In this paper, we develop the theoretical provisions of symmetric cryptographic algorithms based on the polynomial residue number system for the first time. The main feature of the proposed approach is that when reconstructing the polynomial based on the method of undetermined coefficients, multiplication is performed not on the found base numbers but on arbitrarily selected polynomials. The latter, together with pairwise coprime residues of the residue class system, serve as the keys of the cryptographic algorithm. Schemes and examples of the implementation of the developed polynomial symmetric encryption algorithm are presented. The analytical expressions of the cryptographic strength estimation are constructed, and their graphical dependence on the number of modules and polynomial powers is presented.

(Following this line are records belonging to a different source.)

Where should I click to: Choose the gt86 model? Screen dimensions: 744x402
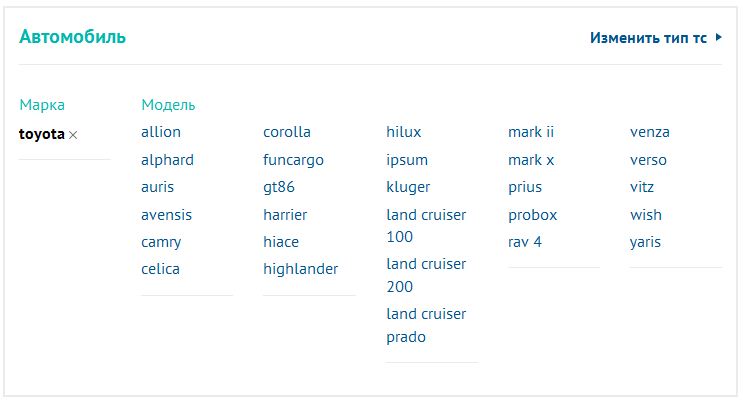(x=279, y=187)
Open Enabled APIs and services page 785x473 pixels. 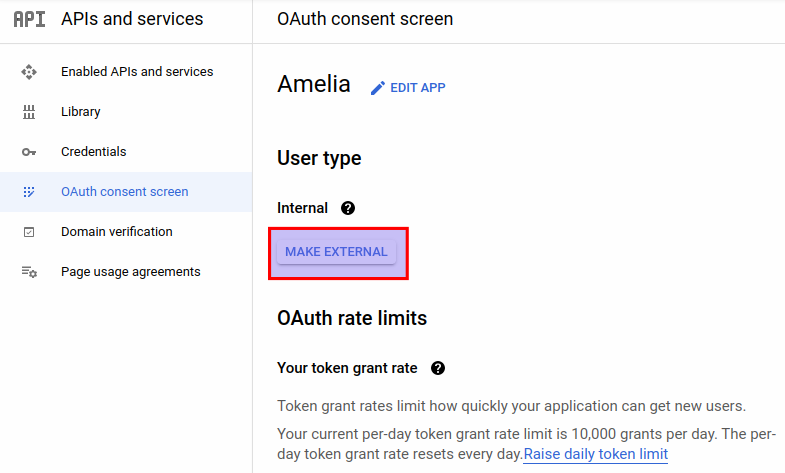pos(136,72)
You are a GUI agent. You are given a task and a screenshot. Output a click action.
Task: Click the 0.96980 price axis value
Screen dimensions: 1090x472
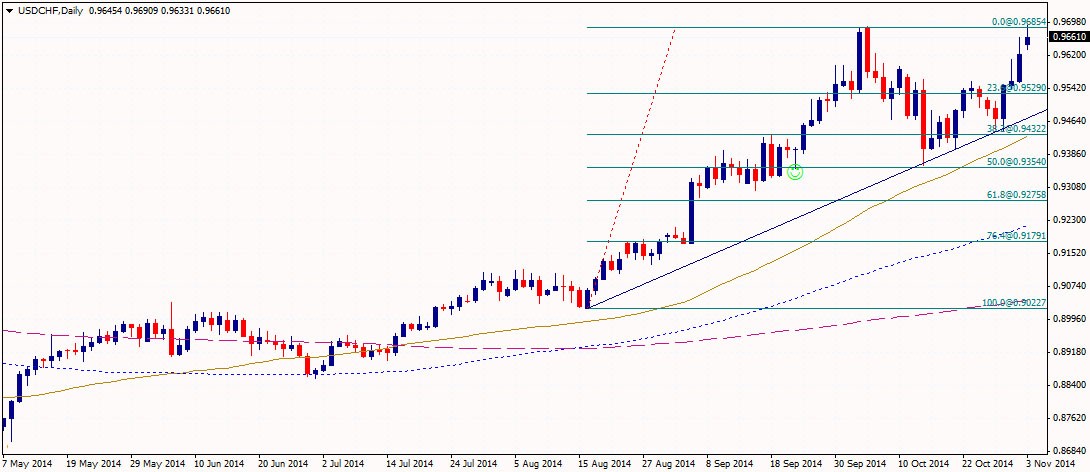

Our studies show that the cryptanalysis of the proposed algorithm requires combinatorial complexity, which leads to an NP-complete problem.

Suggested Citation

  • I. Yakymenko & M. Karpinski & R. Shevchuk & M. Kasianchuk & Saeid Abbasbandy, 2024. "Symmetric Encryption Algorithms in a Polynomial Residue Number System," Journal of Applied Mathematics, Hindawi, vol. 2024, pages 1-12, May.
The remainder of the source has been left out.